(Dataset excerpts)
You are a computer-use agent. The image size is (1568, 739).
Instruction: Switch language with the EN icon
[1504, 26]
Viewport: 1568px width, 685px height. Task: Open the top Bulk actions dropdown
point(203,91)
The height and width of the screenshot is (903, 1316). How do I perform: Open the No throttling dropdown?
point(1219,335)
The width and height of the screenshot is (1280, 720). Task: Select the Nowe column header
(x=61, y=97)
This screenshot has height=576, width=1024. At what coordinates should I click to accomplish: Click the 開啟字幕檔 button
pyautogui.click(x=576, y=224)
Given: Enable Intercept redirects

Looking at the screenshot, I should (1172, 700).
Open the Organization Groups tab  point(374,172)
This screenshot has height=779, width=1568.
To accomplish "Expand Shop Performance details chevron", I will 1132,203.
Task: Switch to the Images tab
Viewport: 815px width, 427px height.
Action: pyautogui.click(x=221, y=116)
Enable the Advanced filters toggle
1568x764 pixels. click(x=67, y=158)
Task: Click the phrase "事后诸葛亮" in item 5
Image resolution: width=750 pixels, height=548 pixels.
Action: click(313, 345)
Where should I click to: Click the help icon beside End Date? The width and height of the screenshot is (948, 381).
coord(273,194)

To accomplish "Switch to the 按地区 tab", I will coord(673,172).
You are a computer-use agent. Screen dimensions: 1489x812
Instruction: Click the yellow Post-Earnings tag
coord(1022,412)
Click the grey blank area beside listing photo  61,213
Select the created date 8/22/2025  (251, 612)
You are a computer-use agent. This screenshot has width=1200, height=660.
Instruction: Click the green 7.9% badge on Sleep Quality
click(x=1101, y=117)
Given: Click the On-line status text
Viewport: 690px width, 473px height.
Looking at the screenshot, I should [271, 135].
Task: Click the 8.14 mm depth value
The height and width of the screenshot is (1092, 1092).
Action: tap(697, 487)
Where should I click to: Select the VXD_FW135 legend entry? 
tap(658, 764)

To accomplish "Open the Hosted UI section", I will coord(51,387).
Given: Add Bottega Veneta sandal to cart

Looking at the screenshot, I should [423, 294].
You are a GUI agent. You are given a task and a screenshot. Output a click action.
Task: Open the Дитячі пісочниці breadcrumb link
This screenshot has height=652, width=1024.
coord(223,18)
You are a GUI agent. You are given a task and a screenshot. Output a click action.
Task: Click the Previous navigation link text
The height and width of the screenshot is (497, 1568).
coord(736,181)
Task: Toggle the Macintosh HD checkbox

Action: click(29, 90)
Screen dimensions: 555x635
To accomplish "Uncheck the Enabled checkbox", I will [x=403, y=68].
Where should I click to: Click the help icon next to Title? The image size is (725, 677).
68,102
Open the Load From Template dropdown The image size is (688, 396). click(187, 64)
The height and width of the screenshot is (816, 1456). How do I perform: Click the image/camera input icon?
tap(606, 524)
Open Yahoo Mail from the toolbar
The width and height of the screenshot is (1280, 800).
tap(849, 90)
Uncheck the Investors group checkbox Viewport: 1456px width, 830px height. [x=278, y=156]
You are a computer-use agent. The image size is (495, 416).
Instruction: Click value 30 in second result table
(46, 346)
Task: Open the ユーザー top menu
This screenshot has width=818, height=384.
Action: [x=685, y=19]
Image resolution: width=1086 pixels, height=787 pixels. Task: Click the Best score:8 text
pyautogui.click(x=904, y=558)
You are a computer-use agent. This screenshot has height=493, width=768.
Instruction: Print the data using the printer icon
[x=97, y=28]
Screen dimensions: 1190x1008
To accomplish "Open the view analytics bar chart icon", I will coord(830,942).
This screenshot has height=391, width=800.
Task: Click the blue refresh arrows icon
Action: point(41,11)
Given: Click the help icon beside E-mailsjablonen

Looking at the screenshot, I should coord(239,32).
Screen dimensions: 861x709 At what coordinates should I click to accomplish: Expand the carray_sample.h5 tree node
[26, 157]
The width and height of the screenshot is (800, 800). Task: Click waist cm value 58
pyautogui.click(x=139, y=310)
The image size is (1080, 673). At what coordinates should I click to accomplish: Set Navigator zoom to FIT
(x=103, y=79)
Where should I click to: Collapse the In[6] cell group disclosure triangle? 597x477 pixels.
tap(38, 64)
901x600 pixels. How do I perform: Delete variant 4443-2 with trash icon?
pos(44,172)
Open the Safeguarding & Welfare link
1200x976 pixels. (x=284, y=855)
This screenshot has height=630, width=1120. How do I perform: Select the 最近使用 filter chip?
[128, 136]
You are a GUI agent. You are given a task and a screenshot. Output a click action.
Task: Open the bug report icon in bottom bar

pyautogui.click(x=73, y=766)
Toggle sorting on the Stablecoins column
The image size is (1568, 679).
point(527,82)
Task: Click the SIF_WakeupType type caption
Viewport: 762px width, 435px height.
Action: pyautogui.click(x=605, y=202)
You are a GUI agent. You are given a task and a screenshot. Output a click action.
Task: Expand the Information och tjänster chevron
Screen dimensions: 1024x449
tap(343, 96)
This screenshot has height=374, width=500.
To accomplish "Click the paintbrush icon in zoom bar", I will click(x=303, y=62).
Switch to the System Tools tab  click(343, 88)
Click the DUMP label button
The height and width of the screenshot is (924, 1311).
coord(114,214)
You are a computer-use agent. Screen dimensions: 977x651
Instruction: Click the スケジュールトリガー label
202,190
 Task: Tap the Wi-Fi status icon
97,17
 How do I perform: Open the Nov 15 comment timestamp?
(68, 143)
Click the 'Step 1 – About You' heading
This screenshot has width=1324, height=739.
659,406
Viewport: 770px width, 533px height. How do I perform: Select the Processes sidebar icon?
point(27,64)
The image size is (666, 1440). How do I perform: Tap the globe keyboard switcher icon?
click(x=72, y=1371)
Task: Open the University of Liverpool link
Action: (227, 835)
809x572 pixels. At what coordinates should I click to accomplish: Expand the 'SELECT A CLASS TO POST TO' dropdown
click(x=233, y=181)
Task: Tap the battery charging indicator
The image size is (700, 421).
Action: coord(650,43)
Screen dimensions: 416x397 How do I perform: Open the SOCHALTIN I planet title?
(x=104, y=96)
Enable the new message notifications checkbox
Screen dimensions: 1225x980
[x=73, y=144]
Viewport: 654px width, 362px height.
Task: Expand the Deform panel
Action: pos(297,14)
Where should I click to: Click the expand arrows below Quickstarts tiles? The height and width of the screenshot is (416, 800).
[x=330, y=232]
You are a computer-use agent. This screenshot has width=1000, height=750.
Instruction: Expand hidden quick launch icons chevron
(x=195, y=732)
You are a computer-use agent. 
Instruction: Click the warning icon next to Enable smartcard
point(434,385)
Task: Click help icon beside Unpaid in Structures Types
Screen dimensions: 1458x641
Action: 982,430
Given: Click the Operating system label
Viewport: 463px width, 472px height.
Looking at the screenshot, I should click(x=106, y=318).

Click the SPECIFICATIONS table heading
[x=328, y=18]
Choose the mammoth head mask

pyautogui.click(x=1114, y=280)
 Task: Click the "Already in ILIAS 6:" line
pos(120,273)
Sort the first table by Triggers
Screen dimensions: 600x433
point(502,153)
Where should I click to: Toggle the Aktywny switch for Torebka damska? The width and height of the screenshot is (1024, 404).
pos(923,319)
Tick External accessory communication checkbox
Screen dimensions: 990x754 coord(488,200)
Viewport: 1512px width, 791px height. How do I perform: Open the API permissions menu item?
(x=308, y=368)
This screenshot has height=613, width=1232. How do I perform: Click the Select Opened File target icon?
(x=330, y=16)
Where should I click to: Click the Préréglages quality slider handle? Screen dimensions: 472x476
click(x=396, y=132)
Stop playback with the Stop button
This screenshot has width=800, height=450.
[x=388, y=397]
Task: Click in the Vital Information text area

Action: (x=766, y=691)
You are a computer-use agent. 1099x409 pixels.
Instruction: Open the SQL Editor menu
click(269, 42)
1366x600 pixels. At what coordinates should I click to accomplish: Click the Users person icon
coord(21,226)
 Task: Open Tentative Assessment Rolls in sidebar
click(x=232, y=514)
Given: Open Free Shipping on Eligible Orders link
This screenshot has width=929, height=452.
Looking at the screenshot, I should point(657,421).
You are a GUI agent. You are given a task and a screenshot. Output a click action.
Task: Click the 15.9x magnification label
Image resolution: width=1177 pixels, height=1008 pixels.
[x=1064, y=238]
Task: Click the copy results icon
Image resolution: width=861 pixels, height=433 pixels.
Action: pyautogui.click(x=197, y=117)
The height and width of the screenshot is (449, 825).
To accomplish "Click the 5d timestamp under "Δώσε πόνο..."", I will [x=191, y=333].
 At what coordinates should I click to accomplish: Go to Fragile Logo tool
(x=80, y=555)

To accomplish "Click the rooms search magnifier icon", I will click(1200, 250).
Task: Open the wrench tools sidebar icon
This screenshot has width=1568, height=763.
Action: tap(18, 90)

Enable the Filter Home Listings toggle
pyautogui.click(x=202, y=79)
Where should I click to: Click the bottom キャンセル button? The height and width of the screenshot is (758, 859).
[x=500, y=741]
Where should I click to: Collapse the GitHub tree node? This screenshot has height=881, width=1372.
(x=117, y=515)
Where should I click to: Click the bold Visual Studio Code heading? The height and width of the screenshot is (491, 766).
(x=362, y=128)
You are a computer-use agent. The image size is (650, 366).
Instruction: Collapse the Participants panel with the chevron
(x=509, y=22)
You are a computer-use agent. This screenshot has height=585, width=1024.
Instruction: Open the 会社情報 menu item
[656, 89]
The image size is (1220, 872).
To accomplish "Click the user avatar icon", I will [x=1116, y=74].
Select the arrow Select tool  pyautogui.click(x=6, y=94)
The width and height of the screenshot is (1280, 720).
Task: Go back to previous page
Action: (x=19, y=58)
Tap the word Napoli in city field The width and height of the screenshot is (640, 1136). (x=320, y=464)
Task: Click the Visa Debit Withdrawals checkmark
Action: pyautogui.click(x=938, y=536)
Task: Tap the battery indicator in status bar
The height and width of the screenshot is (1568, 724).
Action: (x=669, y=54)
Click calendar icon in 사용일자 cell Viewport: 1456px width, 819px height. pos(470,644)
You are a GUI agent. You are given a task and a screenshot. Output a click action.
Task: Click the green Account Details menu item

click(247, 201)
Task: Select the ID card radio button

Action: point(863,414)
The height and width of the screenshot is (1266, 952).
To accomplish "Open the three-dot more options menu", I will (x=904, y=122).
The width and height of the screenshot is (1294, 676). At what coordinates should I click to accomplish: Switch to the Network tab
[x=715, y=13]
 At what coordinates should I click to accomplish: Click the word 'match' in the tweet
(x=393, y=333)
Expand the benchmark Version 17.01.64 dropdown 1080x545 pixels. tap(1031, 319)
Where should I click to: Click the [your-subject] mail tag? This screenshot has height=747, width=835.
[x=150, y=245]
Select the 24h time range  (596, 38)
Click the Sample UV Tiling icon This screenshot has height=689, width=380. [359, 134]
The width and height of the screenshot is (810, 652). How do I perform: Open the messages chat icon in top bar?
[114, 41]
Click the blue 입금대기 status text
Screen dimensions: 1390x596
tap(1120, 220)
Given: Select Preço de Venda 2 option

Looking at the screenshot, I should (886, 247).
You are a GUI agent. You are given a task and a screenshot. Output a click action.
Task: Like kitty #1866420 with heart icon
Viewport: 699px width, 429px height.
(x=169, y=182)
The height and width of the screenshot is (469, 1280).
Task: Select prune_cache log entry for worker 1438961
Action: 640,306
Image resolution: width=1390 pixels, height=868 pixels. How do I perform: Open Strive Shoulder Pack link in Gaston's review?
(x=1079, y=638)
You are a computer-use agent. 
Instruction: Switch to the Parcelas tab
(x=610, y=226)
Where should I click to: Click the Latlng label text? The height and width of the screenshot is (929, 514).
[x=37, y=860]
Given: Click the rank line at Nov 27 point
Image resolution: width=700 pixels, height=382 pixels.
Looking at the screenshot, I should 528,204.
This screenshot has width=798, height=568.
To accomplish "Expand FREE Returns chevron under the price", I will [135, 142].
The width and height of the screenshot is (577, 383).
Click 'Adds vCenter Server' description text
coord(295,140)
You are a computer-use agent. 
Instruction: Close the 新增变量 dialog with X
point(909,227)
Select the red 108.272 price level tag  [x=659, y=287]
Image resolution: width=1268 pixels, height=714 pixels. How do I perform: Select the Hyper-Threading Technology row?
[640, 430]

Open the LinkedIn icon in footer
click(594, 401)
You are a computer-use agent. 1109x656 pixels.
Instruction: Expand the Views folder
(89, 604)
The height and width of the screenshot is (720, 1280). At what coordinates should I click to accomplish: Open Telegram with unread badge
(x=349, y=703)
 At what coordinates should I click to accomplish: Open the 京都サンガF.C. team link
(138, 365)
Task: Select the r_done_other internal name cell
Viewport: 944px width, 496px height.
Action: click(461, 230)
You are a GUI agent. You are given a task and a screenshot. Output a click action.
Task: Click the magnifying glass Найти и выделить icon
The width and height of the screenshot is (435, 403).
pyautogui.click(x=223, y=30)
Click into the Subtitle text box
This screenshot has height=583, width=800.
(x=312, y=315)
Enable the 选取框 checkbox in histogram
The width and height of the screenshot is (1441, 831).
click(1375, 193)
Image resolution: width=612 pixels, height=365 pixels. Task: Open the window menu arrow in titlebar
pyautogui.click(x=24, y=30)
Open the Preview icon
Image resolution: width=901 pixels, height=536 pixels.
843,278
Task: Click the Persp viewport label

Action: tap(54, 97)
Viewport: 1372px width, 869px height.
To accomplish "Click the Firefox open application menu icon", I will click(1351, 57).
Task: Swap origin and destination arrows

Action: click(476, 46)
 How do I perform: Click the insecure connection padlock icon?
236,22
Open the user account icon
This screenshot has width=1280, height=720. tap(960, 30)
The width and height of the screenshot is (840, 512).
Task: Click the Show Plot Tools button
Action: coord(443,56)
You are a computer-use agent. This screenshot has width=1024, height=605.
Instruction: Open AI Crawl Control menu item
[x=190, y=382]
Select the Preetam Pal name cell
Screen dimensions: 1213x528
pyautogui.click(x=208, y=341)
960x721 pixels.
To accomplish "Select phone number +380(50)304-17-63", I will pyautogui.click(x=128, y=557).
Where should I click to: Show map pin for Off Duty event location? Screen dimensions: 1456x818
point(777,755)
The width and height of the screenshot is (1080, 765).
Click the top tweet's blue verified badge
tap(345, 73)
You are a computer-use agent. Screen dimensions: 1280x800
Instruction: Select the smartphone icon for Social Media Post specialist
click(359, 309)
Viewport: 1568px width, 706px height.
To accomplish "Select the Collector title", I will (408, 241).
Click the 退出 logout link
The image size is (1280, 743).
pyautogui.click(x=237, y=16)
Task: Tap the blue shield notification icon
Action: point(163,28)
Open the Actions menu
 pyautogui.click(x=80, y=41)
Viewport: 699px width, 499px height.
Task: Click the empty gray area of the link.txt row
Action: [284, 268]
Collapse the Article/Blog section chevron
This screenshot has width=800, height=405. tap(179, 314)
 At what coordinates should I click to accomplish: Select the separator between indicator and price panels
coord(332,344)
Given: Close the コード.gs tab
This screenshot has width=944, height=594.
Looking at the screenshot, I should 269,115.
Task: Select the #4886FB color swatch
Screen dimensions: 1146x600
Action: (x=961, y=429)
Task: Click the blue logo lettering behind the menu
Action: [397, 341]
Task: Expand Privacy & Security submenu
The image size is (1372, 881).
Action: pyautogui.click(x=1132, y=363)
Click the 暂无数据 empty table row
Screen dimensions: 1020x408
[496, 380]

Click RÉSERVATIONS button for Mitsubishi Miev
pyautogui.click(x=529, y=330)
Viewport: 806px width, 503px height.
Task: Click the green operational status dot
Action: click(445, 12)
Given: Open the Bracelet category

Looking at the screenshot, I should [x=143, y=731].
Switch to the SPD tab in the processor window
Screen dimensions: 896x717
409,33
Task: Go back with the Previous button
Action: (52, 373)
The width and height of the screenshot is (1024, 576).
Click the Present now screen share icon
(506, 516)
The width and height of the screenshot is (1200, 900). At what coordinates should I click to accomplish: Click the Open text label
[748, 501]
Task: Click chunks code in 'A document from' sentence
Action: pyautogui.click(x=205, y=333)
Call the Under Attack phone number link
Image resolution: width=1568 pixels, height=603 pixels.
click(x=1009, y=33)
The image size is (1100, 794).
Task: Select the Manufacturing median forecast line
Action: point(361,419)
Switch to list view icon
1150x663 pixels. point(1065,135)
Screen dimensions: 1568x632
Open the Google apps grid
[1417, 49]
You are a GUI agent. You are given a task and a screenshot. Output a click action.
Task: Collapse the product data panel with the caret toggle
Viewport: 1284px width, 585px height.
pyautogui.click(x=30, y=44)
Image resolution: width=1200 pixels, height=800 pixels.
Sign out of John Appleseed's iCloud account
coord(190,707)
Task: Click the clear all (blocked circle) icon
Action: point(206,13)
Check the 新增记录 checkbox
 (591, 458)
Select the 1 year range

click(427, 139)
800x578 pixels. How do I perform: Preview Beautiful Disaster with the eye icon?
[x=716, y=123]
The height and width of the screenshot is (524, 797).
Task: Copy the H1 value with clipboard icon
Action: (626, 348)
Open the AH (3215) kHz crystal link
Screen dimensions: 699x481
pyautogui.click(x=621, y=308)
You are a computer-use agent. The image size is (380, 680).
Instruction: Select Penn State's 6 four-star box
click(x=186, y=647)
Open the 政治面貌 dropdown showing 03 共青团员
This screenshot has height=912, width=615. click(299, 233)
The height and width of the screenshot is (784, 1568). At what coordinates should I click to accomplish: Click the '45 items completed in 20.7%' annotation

**Task brief**
Using the entries above, give back exactly the line containing "This screenshot has height=374, width=500.", the line containing "Click the DUMP label button", and every line between them, and nothing else.

**Exercise solution**
This screenshot has height=374, width=500.
To accomplish "Click the paintbrush icon in zoom bar", I will click(x=303, y=62).
Switch to the System Tools tab  click(343, 88)
Click the DUMP label button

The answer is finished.